2. 2019 Capital One Data Breach: a cyber-attack that exposed sensitive information of over 100 million Americans and approximately 6 million Canadians, who were customers of the bank from 2005-2016 (both individuals and businesses). The attacker, Paige Thompson, was a former Amazon Web Services employee, who found a misconfiguration in communications with the cloud used by Capital One’s systems and exploited it. Threatpost and others warned of this vulnerability prior to Ms. Thompson’s attack.
3. Equifax: The December 2018 House of Representatives Committee on Oversight and Government Reform Report confirmed that the credit agency failed to patch a repeatedly disclosed vulnerability in Apache Struts, a common open source web server, which the Department Homeland Security (and private websites) issued a warning months prior. Equifax was utilizing an unpatched, dated, Apache Struts server web-facing system that allowed consumers to check their credit rating from the company’s website.
5 Tips for Vetting a Cybersecurity “Know-It-All”

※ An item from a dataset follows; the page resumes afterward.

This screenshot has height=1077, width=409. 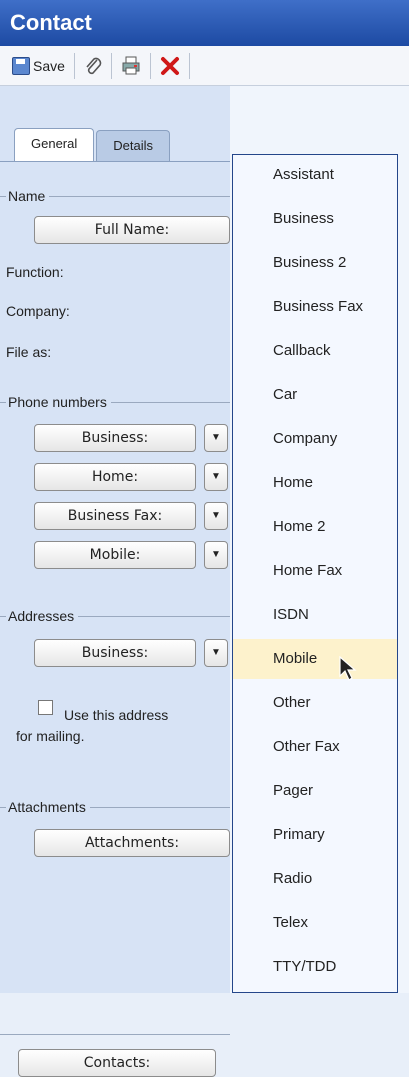 What do you see at coordinates (315, 219) in the screenshot?
I see `menu-item-business: Business` at bounding box center [315, 219].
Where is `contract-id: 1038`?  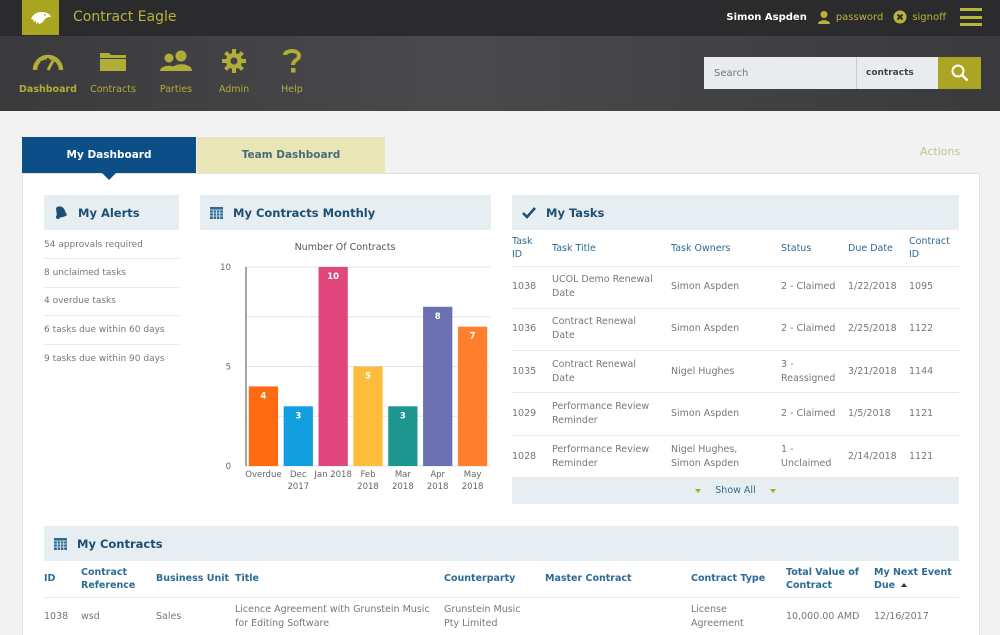 contract-id: 1038 is located at coordinates (56, 617).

When interviewing or meeting with a potential managed service provider, managed security service provider, cyber lawyer, or candidate for any information security position, consider the following:
1. Ask him/her how he/she keeps up with research and changes in a field of study. If the individual specializes in cyber law, there are very few traditional resources for lawyers. Therefore, cyber lawyers have to constantly search and refresh legal databases with carefully selected search terms to check for new legislation and case law, as well as read other practitioners’ articles, check government websites for alerts, and read INFOSEC news websites. “Know-it-all” cybersecurity professionals often use these questions as an opportunity to boast about panels and conferences at which he/she has or is scheduled to speak. Speaking is the opposite of listening.

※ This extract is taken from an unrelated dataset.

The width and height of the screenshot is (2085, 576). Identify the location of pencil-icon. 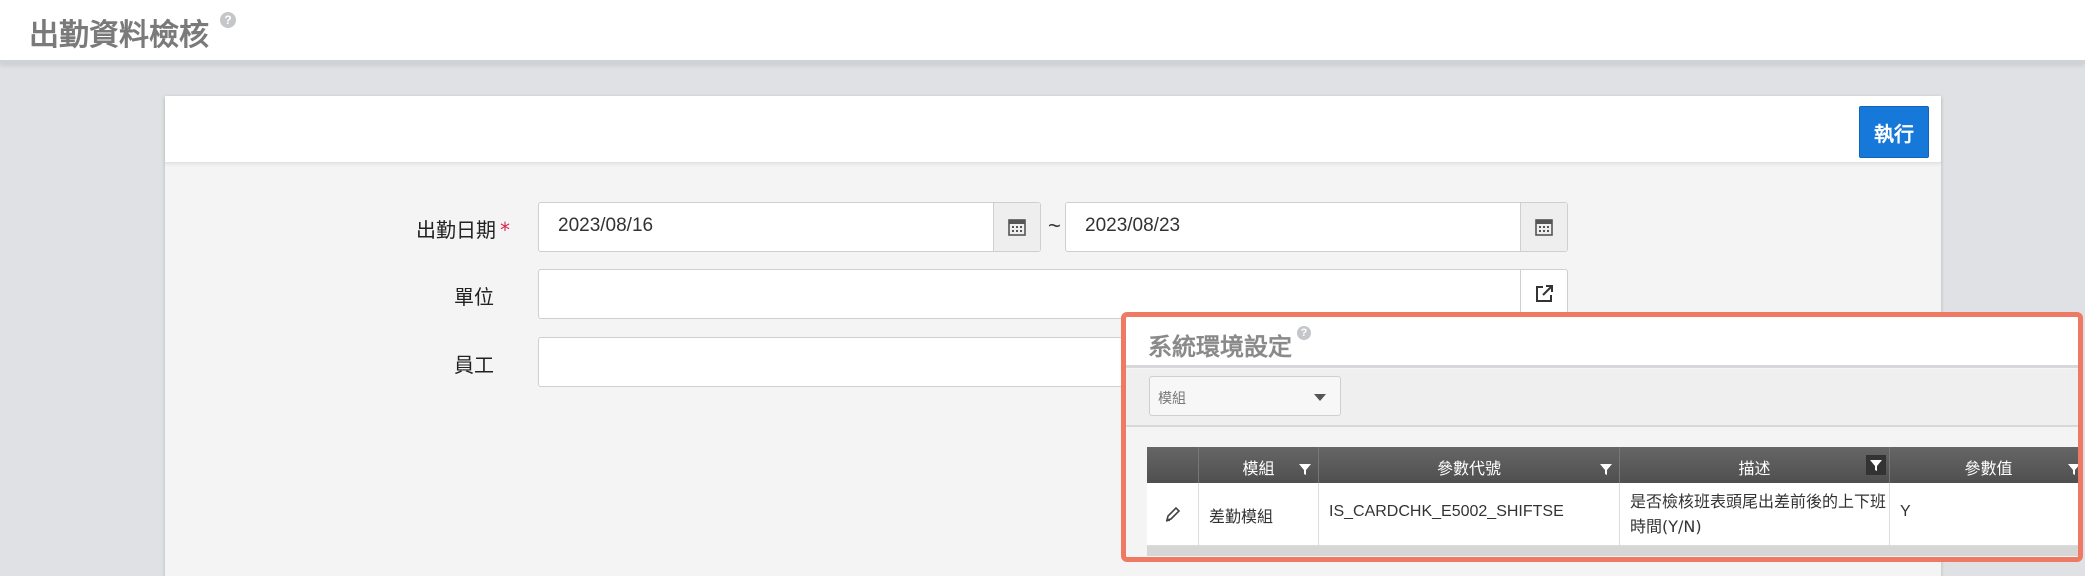
(1173, 514).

2. Be wary of any individual too quick to throw other practitioners “under the bus” or dismiss his/her abilities. Real professionals in the cybersecurity field understand that knowledge, tactics, and innovation can come from ANYWHERE and leaders in the field keep their heads “on a swivel” to constantly search for and connect with emerging and existing talent.
3. Ask security professionals what he/she focuses on, specifically. Better described in this Govtech article by Adam Stone, not all security professionals do the same type of work and specified training within the cybersecurity field is becoming increasingly important. If vetting a more senior individual, ask him/her where they began in the field and force him/her to walk you through the career progression. “Know-it-all” types often lack a logical progression and simply jump from one generic “business/vp” position to another without time served in the INFOSEC field.

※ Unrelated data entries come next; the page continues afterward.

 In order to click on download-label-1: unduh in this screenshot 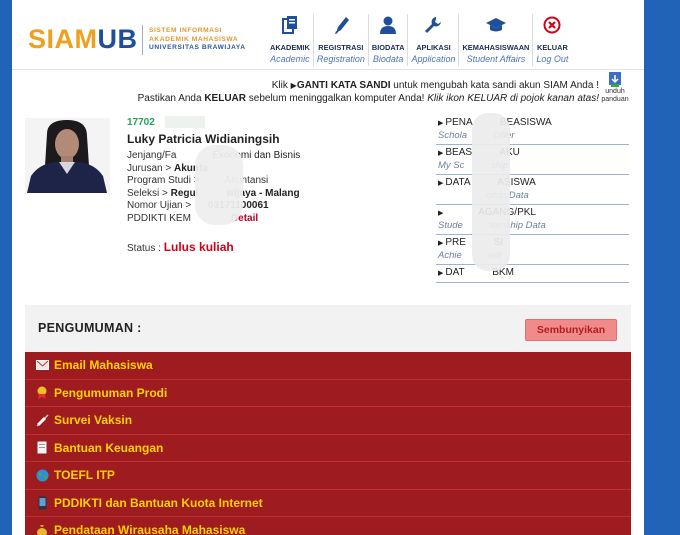, I will do `click(615, 92)`.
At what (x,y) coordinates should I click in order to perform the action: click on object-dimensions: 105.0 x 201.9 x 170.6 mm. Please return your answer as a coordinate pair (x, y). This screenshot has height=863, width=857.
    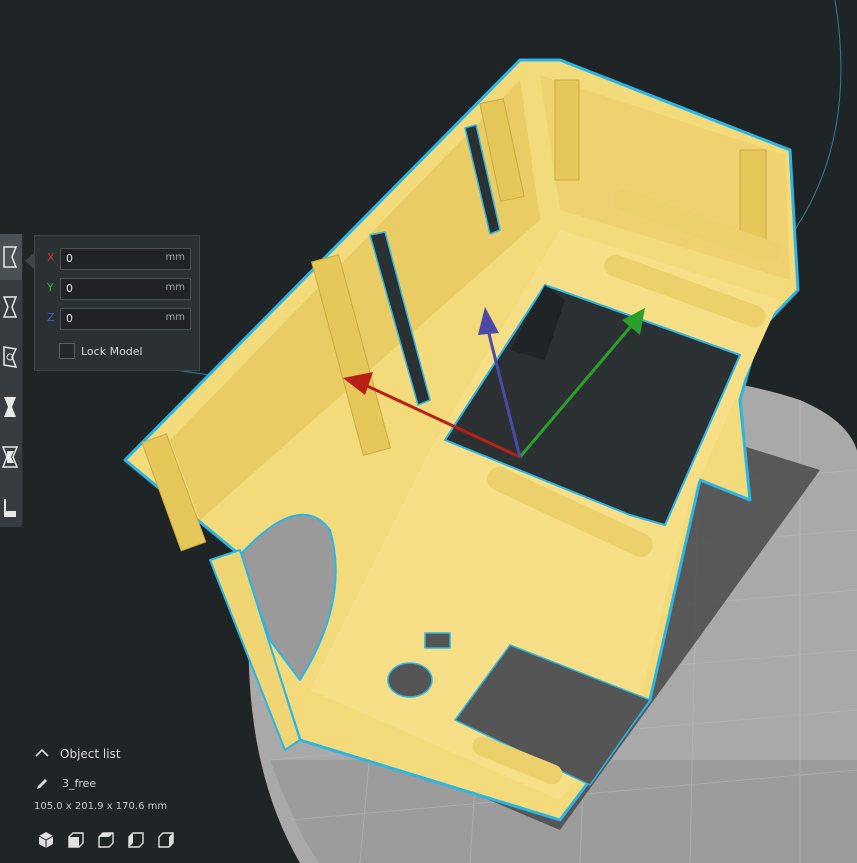
    Looking at the image, I should click on (101, 806).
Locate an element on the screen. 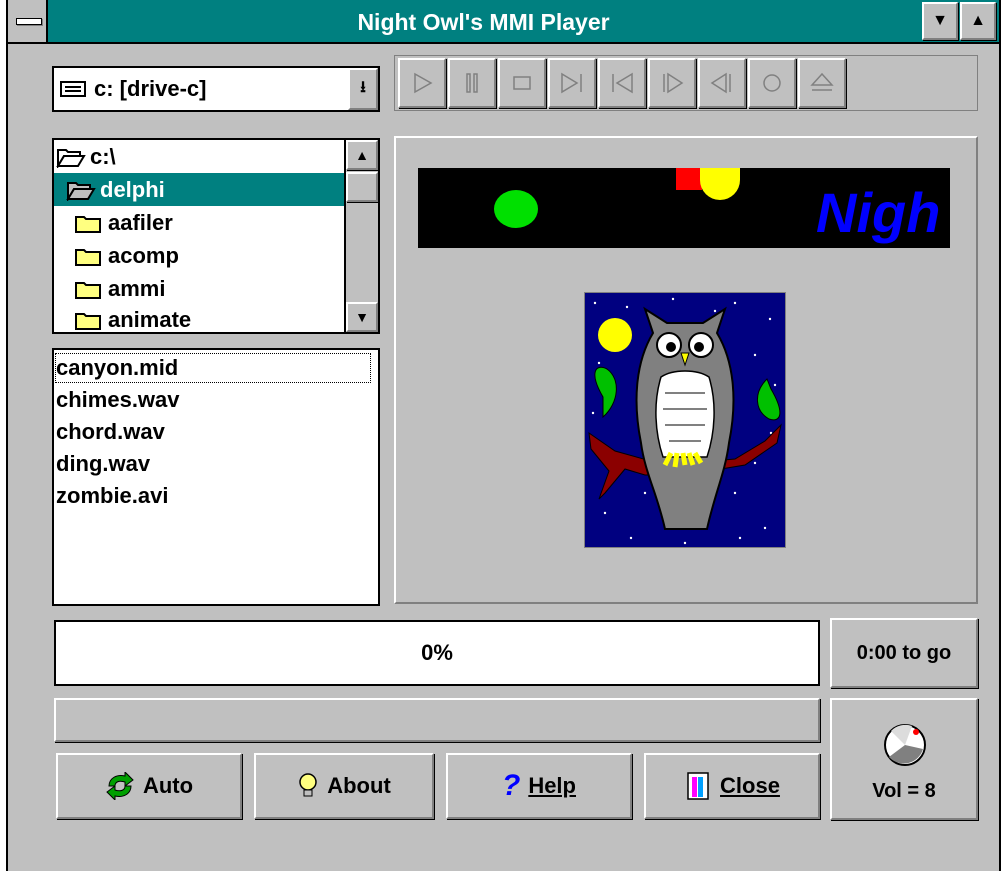 The height and width of the screenshot is (871, 1003). dir-label: animate is located at coordinates (150, 319).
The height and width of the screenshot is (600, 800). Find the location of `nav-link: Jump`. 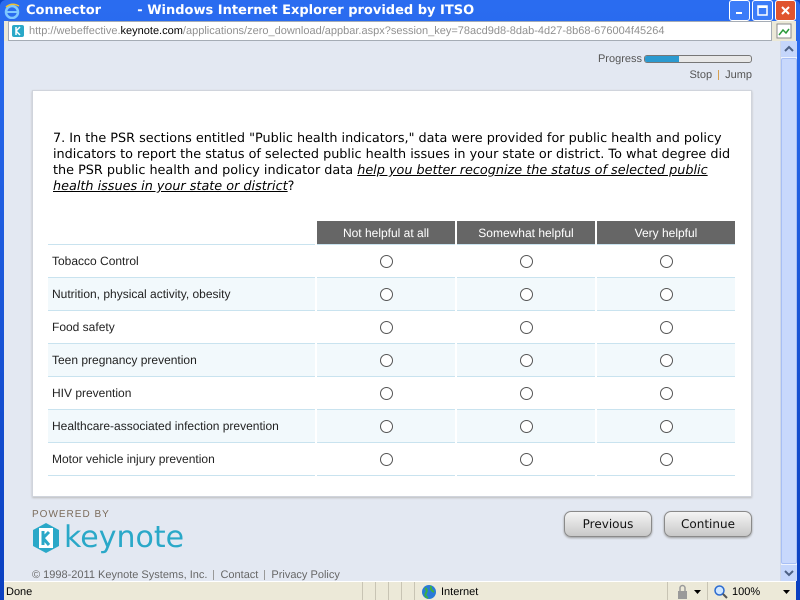

nav-link: Jump is located at coordinates (738, 75).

4. Do not rely only on credentials. Yes, a Certified Information Systems Security Professional (CISSP) is the most globally recognized certification in the information security market and denotes commitment to the field. However, it expires after 3 years and for good reason. Ask the applicant or professional about the age of his/her certification(s) and if/when it expires. “Know-it-all” types passed the CISSP at one time, but let it expire and refuse to stay educated and trained in the field.
5. For security managers, ask about his/her software choices, specifically which software is employed for specific tasks. Some security practitioners will only use one vendor for financially-motivated reasons.